Quando osserviamo una persona provare una certa emozione si attivano, nel nostro cervello, gli stessi neuroni che entrano in gioco quando siamo noi a sentire quella stessa emozione: è il meccanismo dei neuroni specchio, che ci consente di metterci nei panni degli altri, ed è quindi alla base dell’empatia. Questa, nelle relazioni interpersonali, è una delle principali porte d’accesso agli stati d’animo e in generale al mondo dell’altro. Acquisisce quindi una notevole importanza per chi ha a che fare sia per motivi professionali, sia familiari, con la sofferenza del prossimo.

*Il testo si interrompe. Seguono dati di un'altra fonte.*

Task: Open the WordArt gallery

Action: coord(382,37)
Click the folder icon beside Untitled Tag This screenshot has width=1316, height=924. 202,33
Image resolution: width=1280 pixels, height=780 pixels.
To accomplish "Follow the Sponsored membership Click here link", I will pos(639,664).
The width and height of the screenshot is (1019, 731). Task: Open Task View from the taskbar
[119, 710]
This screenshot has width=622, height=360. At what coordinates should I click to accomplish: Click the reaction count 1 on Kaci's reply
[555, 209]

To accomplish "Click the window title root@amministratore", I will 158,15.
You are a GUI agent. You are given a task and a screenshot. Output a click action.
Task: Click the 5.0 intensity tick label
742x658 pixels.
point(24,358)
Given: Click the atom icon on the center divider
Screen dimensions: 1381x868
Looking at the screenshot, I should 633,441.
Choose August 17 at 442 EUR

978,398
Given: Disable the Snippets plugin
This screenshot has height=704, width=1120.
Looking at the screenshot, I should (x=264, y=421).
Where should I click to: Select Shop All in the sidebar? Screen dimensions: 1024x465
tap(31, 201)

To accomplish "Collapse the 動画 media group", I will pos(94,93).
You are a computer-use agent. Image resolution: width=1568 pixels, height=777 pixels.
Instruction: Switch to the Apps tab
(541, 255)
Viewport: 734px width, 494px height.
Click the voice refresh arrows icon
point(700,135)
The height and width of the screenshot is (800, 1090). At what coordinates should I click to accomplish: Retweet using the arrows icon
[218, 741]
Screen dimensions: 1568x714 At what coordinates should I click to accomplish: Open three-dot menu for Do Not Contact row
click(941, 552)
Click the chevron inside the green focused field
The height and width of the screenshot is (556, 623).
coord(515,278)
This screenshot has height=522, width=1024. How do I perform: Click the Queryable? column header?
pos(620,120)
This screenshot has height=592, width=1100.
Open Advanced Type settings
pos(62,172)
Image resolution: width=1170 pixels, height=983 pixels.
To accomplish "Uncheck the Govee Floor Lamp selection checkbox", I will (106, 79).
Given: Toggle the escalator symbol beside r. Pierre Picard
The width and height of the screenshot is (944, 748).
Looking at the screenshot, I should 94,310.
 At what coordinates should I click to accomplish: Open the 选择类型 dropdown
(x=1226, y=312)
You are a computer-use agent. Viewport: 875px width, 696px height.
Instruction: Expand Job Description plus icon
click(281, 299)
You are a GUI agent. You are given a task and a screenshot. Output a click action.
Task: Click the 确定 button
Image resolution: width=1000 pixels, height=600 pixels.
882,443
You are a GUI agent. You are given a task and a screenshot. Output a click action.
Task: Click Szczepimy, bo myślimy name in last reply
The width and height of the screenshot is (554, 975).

Intervengono all’evento, dal titolo “Dell'accompagnare: conversazioni sull'empatia", Giacomo Rizzolatti, neurofisiologo dell’Università di Parma, i cui studi sul cervello hanno rivoluzionato negli ultimi anni il panorama delle neuroscienze, e Gianni Giacomelli, monaco benedettino, priore del monastero camaldolese di Fonte Avellana.

A moderare l’incontro, la cui partecipazione è gratuita e aperta a tutti, Luigi Piccinini, fisiatra responsabile dell’Unità Operativa di Riabilitazione Funzionale dell’Istituto Scientifico Medea.